The feeling of frustration is completely understandable, when we know that this issue could be completely resolved with a continuous streamline of funding.
“The goal of resolving this issue isn’t as far-reaching as, for example, putting an end to climate change. It has a very simple solution, and that’s what the CROP is advocating – to get the federal congress to be dedicated and provide a ten years funding cycle. We would never have this problem again,” explained Gabriel.
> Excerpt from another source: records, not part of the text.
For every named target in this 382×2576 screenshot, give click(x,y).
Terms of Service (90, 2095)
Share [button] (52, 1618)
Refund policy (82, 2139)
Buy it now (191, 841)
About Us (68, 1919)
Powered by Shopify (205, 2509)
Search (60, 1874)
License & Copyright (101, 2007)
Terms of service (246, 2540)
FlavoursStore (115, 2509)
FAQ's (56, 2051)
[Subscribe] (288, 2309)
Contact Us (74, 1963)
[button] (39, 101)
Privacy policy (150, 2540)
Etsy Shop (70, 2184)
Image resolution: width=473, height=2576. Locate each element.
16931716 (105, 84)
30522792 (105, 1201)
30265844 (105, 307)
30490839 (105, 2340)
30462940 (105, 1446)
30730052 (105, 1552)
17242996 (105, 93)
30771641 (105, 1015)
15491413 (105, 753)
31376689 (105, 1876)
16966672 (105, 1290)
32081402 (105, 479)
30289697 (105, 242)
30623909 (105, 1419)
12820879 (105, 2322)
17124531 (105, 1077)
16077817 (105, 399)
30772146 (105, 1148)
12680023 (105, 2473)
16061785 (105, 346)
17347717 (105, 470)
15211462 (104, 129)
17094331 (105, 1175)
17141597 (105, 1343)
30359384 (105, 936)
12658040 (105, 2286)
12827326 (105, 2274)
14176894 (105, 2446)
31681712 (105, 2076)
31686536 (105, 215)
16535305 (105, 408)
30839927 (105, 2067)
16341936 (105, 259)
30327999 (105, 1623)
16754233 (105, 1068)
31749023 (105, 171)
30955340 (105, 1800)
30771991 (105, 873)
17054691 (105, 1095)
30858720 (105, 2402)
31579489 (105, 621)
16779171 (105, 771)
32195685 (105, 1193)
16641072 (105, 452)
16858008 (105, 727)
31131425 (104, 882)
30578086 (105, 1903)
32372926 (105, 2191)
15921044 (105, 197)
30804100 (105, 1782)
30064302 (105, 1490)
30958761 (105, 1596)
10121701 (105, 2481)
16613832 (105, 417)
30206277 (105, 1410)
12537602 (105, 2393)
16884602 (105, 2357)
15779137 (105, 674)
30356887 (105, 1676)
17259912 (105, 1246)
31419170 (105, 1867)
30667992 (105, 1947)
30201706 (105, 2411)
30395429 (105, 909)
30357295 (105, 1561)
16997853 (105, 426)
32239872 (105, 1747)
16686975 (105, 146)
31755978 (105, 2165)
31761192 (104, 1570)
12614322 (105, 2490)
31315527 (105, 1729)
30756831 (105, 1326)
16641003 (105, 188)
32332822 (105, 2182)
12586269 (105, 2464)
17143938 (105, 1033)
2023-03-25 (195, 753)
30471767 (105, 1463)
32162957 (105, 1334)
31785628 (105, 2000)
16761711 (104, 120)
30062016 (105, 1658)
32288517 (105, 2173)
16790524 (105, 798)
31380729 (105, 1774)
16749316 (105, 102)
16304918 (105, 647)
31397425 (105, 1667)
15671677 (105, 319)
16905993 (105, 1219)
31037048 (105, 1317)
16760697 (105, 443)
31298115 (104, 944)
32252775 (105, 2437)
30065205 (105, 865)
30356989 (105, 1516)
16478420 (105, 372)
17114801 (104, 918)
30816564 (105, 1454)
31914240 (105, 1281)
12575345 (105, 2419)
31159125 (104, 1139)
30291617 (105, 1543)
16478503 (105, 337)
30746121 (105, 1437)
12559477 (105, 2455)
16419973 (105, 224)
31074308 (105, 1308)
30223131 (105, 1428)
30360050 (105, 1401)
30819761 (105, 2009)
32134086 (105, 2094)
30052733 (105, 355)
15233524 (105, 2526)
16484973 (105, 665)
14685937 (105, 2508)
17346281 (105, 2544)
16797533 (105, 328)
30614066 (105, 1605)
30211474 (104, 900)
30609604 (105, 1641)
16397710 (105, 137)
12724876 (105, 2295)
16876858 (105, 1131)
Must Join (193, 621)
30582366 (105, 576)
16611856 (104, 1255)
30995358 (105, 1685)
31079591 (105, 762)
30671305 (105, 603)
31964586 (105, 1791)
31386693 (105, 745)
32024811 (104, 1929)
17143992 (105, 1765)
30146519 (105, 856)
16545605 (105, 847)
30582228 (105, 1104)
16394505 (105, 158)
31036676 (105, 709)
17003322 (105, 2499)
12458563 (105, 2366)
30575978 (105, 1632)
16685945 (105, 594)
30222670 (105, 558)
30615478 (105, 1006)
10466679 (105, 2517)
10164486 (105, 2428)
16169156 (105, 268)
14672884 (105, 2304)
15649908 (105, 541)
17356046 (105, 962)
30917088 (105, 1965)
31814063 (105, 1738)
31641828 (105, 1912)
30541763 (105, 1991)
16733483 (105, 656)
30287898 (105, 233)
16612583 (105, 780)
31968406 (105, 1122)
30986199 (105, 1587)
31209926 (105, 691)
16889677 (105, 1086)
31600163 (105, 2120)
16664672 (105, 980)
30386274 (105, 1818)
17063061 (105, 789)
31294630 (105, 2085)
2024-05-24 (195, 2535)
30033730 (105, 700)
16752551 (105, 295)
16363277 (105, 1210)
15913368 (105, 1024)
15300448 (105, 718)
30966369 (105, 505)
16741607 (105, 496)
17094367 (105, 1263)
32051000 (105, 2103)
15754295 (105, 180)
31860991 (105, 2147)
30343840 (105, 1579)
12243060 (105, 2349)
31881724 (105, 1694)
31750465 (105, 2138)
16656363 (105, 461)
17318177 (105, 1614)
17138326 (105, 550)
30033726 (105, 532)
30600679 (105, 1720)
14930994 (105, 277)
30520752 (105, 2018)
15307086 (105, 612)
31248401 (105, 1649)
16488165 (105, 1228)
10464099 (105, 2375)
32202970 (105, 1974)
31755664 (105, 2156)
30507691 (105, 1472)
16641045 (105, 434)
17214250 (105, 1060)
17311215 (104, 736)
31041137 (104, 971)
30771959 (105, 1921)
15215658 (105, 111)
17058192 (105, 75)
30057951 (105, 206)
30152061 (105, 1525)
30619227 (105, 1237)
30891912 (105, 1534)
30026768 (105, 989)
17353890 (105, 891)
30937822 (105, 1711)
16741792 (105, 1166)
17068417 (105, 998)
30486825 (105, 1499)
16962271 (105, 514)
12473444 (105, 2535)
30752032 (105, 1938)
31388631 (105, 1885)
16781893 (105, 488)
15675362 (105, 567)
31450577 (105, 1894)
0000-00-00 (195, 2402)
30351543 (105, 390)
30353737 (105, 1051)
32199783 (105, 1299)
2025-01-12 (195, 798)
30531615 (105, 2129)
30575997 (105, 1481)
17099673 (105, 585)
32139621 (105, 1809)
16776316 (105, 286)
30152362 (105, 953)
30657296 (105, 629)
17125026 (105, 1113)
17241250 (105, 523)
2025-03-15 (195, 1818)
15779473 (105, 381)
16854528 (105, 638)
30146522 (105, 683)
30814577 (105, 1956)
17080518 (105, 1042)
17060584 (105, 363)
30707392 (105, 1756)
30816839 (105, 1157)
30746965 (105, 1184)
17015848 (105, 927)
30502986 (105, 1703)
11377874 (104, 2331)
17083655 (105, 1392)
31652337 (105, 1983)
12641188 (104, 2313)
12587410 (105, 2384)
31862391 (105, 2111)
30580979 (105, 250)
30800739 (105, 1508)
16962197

Is Legalization a Silver Bullet?
A lot of reporters and people who are somehow involved in the issue think that legalization, especially on a federal level, can help remove trespasses from public lands. Dr. Gabriel characterized it as a possible solution, but not as a silver bullet.
“There’s a misconception that legalization is going to solve the issue immediately. Perhaps that’s the reason why there are no grants available for 2020. But people forget we have a backlog of several thousands of sites to clean up,” he added.
He also noted that a state-by-state approach isn’t as effective.
“The legalization in California has definitely slowed the illegal growing down, but it hasn’t got rid of them completely. Trespasses here are [still] cultivating marijuana for markets like Missouri and Montana, Wyoming. That’s maybe where the question of federal legalization comes into play,” concluded Gabriel.
Final Thoughts – the Price We’re Only Beginning to Understand
Even if there are folks who don’t feel concerned about, say, the species of fishers or northern spotted owls, the multifold issue of trespasses should still worry them for other reasons.
Commenting on the amount of cannabis grown illegally, Dr. Gabriel pointed out that law enforcement suspects that a part of it could end up on the legal market as well.
“I’m a scientist, hence don’t feel authorized to state official estimates. But the majority of law enforcement I talked to admitted they do [have this suspicion]. And it does seem probable, especially when you consider the latest issue of contaminated cannabis on the legal market.”
What he could say with confidence is that vast quantities of marijuana are grown illegally, and it does seem unlikely they’re being produced solely for black market.
As always, he was precise: “We visit 5 or 6 sites like this per week. Each of them has approximately 5000 plants, so that’s 25000 plants in one week’s worth of cultivation. It means that trespasses produce 8.000 to 12.000 pounds of cannabis a week. And I’m talking about quantities that only I’ve seen.”
To be completely honest, Dr. Gabriel agrees there are “a lot of good guys” in the industry who play by the rules and want to meet all the California standards for growing weed.
“However,” he says, “we all know that there’s plenty of shady items on the market, and plenty of ways they can bypass or circumvent the standards, only to earn more money with a black market pound.”
His calculation does make you wonder. Are we all going to pay a high price for trespasses, both in terms of environmental harm and potentially harmful products?